Research and teaching
My scholarship focuses on the development and evaluation of effective instructional strategies and curriculum that promote student learning, engagement and advancement of foundational skills. There is a growing body of evidence suggesting that instructional strategies that actively engage students with the course content, in both lecture and laboratory, allow them to develop a deeper understanding of the subject material, to retain knowledge for longer periods of time and to apply knowledge when faced with novel situations. Research also suggests that students exposed to learning environments that foster a conceptual understanding of scientific facts and principles rather than those focused on information delivery are more likely to remain in, and graduate from, science programs. For the last two years, we have been completing a detailed study of student learning in first year biology classes following a major curriculum revision. Within both the Natural Sciences Program and the Department of Biological Sciences, I work to incorporate effective evidence-based teaching strategies in my classes.

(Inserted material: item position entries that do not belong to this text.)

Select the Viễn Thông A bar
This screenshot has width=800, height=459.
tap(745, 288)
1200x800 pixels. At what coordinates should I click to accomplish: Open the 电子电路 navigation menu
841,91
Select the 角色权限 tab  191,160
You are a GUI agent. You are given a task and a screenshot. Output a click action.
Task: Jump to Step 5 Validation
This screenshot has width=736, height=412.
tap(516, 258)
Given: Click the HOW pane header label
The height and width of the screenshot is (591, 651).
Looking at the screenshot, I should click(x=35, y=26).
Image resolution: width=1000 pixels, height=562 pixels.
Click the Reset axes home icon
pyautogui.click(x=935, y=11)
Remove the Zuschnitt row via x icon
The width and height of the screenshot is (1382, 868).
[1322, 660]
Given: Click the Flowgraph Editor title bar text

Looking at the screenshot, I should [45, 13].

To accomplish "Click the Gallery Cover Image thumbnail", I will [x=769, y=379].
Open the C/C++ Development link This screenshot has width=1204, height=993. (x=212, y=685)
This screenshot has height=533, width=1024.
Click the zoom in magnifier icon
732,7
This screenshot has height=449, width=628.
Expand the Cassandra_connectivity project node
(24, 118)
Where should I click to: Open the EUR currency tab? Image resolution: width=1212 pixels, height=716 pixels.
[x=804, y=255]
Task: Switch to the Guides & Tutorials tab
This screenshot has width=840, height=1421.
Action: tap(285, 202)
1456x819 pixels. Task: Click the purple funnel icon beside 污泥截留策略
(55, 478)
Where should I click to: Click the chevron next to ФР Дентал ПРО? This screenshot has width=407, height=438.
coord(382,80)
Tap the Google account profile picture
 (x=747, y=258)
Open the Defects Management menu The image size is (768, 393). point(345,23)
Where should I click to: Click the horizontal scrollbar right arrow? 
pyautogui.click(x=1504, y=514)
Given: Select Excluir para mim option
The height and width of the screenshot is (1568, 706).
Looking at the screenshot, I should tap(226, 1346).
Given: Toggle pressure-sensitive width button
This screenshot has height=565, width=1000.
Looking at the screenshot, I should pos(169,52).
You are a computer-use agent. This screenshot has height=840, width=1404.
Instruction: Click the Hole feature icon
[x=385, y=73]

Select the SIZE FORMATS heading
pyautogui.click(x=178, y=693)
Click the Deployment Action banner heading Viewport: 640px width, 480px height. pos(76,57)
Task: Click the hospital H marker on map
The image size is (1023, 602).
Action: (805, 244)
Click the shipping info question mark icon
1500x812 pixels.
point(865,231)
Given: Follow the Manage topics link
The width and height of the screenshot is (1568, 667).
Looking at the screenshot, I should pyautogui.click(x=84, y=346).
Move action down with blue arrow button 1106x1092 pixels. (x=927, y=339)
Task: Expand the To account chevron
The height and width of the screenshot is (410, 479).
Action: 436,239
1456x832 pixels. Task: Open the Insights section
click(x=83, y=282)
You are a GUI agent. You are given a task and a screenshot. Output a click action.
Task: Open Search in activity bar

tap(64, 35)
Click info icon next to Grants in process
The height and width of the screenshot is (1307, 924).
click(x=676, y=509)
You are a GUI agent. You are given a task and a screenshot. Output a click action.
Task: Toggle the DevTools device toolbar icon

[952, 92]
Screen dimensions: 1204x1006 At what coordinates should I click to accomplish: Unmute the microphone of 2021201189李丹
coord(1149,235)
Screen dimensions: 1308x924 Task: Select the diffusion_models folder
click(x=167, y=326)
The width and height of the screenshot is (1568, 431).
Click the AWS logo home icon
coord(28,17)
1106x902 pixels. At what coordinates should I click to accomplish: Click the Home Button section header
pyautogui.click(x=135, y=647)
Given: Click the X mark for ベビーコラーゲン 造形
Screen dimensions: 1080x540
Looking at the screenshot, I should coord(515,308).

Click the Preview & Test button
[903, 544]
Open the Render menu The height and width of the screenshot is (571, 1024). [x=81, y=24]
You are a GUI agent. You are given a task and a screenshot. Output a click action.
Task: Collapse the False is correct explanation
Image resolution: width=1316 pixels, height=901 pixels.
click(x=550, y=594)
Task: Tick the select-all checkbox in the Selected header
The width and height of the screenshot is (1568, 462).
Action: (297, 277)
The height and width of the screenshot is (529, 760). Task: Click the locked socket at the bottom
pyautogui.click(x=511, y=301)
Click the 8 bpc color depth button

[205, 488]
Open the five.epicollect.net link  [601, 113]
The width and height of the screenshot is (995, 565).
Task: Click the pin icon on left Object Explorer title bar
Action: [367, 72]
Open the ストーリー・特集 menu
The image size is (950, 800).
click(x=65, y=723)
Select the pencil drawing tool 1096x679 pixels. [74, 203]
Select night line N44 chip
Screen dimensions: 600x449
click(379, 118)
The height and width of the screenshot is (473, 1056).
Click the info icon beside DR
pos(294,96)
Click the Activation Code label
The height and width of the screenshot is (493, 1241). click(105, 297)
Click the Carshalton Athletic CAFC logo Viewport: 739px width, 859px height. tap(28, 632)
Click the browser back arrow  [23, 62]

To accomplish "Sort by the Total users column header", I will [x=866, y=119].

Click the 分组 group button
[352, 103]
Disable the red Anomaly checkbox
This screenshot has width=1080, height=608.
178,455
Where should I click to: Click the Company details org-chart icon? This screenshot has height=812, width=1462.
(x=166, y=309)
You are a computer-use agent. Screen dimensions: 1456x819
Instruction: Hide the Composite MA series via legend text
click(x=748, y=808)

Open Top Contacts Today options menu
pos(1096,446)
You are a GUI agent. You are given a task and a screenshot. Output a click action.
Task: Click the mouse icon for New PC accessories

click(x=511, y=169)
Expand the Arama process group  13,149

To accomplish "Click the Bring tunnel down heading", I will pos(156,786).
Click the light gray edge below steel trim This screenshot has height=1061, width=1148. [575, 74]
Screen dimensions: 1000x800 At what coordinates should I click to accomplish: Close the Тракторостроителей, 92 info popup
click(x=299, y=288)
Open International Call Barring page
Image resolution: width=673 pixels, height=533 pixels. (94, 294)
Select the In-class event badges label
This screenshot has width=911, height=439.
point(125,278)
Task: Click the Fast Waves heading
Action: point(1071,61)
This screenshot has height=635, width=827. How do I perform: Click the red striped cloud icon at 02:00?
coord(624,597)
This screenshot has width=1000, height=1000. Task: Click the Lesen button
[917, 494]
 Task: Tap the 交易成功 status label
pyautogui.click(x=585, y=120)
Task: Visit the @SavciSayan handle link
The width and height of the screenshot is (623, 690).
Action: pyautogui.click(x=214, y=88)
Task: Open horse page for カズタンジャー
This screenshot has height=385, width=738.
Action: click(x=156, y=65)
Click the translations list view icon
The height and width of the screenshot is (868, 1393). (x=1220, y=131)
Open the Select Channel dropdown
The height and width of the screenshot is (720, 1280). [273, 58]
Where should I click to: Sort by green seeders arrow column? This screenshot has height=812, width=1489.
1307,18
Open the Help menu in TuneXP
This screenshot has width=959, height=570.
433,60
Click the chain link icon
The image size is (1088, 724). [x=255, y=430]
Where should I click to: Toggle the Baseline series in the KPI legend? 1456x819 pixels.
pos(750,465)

I work with colleagues to develop assignments, in-class activities and laboratories that actively engage students and encourage the development of foundational skills.
- Comparot SM, Graham CM, Reid DM. 2002. Methyl Jasmonate Elicits an Antioxidant Response in both Light- and Dark-Grown Canola (Brassica napus) Seedlings. Plant Growth Regulation 38 (1): 21-30.
- Graham CM, Ehrenshaft M, Reid DM. 2004. A highly conserved gene for vitamin B6 biosynthesis may have consequences for stress and hormone responses in plants. Physiologia Plantarum 121:8-14.